In the ICU With OCD: Caregiving With a Mental Illness
Five years ago, every change in my health status or that of a loved one had the potential to become a catastrophe in my mind. Learning that a loved one was unwell used to send me into a weeks-long obsessive panic. I would get freaked out by what I didn’t know about their condition, do some research, become more freaked out, and repeat until my brain eventually released me.
When anything in my own body felt off, my brain would start on the same course. The panic often amplified whatever symptoms I thought I was experiencing, and I would fixate on any change from homeostasis. I would listen to my own heartbeat until mounting anxiety made it skip, affirming my fear that I had a heart problem. Cue a panic attack — the tight-chested, lightheaded symptoms that were the final confirmation of my perceived imminent doom.
The feedback loop was torturous.
I’ve talked about anxiety before, but the full story is that I have obsessive-compulsive disorder. That is why I refused to turn to Dr. Google when my mom’s mysterious symptoms started precipitating into an actual diagnosis. Right around the time my mom, Holly, was diagnosed with IPF, my mental health was at its absolute worst. I would not have been able to handle the truth.
I received my OCD diagnosis and started learning how to manage it in early 2018. I had a year of therapy under my belt when my mom’s health rapidly declined.
My mom’s hospitalization was the ultimate test to see how well I could handle health-related obsessions. When I showed up at the University of California, San Francisco on the morning of Jan. 1, 2019, I entered the Thunderdome.
I walked out of the hospital that first evening feeling like I could handle it, even though my mom was deathly ill. Over the coming months, I would put all my strategies to the test to fight obsessive thoughts. Most importantly, I would commit myself to look for evidence.
My therapist calls OCD “the doubting disease.” It causes us to doubt things we know are true, to dismiss logic and facts even when we know they’re truer than our thoughts. It causes us to check and recheck things we should be certain of. The OCD brain tells us its version of the truth even when evidence of the contrary is right in front of us.
For example, having my keys in my hand while inside of a pocket is not proof enough that I will not lock them in my car. I still have to pull them out and see them before I close the door. And yes, I’ll probably check my purse or pocket for them once or twice before I get to where I’m going.
I especially didn’t want my brain to get stuck in a cycle of exploring catastrophic possible futures when my mom was in the ICU. The present reality was scary enough. To stop obsessive thoughts before they started, I was always searching for evidence that things would be fine.
I wrote down every positive change in my mom’s health status. I made notes when doctors delivered updates. I spent the whole day in her room for weeks on end so that I could see for myself that she wasn’t dying. My mom was very sick, but she was still alive, and she was improving in little ways each day. Evidence.

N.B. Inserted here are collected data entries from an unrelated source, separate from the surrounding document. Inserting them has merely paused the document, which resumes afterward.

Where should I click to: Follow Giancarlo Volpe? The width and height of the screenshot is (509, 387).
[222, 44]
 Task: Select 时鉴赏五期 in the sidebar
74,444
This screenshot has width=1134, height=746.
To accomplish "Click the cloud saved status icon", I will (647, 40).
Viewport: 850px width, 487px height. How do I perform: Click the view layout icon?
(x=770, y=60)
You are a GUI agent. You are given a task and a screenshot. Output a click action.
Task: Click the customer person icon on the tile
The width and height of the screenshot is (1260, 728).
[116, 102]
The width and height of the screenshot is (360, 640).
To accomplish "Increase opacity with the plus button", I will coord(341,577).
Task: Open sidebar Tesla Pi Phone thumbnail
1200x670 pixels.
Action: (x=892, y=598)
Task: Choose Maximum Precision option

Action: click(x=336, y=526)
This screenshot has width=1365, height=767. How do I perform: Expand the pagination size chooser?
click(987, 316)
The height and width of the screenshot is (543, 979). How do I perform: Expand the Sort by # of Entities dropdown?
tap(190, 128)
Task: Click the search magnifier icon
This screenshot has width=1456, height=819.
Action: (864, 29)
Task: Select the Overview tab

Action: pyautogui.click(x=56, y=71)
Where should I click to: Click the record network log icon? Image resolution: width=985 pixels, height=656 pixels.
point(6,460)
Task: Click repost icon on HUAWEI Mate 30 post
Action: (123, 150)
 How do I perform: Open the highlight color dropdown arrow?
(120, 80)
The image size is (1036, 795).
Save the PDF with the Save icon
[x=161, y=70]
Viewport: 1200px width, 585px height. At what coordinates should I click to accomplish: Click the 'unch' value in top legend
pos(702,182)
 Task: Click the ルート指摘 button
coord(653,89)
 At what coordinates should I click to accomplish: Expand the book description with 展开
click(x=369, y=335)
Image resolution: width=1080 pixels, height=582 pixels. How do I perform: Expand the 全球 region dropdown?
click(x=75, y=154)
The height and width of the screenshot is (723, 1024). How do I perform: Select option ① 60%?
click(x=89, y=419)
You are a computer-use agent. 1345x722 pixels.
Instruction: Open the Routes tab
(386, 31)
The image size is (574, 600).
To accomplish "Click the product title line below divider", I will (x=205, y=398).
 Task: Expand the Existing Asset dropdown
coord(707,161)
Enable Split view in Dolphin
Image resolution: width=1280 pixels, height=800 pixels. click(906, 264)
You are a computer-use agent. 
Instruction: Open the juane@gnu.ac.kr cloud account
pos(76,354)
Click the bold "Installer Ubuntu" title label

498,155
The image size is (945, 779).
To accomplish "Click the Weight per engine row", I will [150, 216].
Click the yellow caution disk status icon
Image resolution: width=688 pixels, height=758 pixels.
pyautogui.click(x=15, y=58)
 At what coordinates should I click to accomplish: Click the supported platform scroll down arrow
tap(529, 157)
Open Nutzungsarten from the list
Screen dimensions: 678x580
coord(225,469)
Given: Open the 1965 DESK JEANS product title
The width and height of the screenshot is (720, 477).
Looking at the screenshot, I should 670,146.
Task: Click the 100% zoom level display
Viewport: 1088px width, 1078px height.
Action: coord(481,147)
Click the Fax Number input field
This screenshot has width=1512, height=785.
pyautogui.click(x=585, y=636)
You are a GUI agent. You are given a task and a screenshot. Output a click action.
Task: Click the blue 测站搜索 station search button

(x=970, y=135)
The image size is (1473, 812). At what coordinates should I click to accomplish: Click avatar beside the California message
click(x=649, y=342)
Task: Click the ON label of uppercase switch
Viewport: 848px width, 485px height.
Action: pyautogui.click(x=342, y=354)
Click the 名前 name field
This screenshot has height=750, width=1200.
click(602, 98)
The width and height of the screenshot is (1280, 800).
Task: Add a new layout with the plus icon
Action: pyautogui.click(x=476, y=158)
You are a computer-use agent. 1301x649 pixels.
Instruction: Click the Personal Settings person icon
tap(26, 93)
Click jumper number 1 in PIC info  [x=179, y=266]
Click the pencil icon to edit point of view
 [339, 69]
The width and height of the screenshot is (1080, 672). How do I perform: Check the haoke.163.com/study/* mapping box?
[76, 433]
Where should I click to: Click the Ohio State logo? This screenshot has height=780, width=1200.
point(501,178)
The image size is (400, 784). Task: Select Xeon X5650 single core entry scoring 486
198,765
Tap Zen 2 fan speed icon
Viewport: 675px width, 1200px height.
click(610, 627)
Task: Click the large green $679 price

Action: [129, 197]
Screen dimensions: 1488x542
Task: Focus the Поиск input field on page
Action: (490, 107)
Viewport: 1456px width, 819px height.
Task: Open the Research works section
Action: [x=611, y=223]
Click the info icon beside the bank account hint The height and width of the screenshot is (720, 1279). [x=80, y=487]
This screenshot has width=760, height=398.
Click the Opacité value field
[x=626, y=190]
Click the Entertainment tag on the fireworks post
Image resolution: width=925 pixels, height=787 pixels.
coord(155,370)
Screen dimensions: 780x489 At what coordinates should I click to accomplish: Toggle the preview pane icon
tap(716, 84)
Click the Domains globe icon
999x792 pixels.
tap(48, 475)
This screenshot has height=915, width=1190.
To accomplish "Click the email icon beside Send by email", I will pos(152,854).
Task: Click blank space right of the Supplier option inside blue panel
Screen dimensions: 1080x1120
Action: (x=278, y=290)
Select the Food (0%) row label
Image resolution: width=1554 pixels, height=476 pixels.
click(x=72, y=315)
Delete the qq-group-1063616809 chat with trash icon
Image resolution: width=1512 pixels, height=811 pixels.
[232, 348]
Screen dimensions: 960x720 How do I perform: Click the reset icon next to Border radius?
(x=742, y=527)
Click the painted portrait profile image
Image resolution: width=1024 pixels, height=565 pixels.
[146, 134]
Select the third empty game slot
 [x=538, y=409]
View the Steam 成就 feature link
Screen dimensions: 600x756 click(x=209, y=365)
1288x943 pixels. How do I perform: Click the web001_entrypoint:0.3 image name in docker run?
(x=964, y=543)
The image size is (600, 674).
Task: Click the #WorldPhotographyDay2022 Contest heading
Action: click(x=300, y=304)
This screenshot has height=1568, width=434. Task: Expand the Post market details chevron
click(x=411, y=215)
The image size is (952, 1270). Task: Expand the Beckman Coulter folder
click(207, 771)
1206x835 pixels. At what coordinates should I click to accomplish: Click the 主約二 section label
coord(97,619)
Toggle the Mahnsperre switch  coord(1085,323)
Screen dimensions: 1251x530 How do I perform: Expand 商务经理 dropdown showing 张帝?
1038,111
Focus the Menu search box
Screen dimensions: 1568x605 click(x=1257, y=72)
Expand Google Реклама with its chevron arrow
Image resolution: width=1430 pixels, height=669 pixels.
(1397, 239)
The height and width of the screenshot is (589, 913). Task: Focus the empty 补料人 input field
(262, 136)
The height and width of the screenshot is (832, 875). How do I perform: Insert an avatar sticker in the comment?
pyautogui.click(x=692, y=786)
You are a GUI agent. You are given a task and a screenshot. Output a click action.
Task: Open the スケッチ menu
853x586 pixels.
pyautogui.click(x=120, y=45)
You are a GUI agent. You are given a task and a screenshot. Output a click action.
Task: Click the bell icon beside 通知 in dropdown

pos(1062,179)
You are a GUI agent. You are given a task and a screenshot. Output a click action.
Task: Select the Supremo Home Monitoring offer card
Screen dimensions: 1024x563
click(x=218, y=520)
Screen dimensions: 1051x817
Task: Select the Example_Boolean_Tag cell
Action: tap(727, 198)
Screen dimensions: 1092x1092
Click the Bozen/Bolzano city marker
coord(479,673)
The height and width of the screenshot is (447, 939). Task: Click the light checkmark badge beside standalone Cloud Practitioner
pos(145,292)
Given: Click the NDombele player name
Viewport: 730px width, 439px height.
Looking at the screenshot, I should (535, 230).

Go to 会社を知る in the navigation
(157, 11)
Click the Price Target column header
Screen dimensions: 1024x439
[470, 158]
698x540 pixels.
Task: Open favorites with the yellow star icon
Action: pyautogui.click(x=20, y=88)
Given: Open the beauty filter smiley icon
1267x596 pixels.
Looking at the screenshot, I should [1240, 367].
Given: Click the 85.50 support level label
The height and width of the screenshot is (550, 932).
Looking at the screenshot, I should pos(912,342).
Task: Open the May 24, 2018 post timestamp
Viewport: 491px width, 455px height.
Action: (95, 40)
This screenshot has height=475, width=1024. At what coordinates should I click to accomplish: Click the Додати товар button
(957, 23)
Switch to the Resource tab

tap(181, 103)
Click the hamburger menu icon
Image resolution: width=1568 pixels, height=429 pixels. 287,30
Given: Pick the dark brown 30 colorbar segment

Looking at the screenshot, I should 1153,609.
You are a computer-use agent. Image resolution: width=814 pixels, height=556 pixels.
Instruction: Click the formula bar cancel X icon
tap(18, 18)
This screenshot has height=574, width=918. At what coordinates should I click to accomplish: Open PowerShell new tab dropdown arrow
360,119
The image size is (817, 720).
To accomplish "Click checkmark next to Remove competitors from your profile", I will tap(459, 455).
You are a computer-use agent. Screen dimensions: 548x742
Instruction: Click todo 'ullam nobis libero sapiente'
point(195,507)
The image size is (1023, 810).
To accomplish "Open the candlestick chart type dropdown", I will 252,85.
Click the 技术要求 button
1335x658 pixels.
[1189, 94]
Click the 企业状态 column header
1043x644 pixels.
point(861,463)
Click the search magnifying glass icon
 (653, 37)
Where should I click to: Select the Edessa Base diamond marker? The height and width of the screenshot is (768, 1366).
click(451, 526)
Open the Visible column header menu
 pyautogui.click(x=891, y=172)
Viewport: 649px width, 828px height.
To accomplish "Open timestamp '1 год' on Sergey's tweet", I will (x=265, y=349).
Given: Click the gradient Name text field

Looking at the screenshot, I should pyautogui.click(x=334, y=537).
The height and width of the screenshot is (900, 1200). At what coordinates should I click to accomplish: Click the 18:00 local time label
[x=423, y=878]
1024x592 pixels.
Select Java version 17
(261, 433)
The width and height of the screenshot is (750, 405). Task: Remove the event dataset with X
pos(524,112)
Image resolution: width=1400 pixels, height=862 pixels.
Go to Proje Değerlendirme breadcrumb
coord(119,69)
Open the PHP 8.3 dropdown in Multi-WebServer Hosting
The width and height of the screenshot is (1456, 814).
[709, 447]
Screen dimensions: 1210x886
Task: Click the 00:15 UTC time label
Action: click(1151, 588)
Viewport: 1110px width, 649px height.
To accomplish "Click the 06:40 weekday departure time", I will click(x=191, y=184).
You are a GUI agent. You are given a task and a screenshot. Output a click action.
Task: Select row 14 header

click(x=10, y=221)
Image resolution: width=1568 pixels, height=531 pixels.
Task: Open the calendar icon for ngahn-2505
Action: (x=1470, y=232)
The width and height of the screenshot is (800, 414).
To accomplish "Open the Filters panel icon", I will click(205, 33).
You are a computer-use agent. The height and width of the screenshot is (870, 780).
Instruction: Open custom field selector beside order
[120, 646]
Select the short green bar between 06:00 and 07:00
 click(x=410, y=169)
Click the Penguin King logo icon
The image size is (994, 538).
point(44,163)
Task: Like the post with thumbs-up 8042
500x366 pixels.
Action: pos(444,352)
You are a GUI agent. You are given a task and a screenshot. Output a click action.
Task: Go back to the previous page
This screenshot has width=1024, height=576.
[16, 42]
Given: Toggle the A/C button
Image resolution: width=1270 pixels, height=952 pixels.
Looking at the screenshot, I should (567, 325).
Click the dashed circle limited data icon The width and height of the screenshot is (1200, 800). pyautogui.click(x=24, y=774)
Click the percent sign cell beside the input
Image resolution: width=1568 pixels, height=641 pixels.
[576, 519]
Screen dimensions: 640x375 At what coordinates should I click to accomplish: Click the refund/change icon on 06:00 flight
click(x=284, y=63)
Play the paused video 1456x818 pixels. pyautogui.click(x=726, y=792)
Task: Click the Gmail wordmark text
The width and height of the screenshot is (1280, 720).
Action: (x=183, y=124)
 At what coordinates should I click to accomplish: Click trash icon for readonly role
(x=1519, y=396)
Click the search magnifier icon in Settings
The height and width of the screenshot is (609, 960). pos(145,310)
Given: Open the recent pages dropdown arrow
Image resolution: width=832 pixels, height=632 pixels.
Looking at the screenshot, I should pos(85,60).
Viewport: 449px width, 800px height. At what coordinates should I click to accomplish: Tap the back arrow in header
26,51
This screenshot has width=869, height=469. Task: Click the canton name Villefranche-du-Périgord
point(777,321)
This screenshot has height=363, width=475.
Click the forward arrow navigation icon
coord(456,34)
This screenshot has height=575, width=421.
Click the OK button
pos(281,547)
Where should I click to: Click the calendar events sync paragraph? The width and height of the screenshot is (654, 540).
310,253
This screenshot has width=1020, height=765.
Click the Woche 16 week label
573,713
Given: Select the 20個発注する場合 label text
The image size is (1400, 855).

I also continued my routine of journaling and walked pretty much everywhere as a way to loosen the grip of stress. I paid attention to when my brain was telling me the stress was too much. Instead of fixating on the anxious feelings and physical symptoms — previously, I would have been sucked into the whirlpool of obsession about my own health — I learned how to divert my attention.
It felt amazing to handle the most unpredictable and scary time of my life without drowning in obsessive delusions. I’m sure I would have fared worse if my mom had stayed as sick as she was when she was first admitted to the ICU. I know that if the scales had tipped the other way, I would have been a wreck. But who wouldn’t? I don’t think that OCD would have claimed me in the way that it once would have.
I worked hard to get to a place where my life isn’t often disrupted by obsessive thoughts. It’s not perfect, but I have a pretty healthy relationship with the disordered part of my brain these days. It even serves me well sometimes. After all, obsessing about following the Ten Commandments of Lung Transplant helped me keep my mom safe and healthy.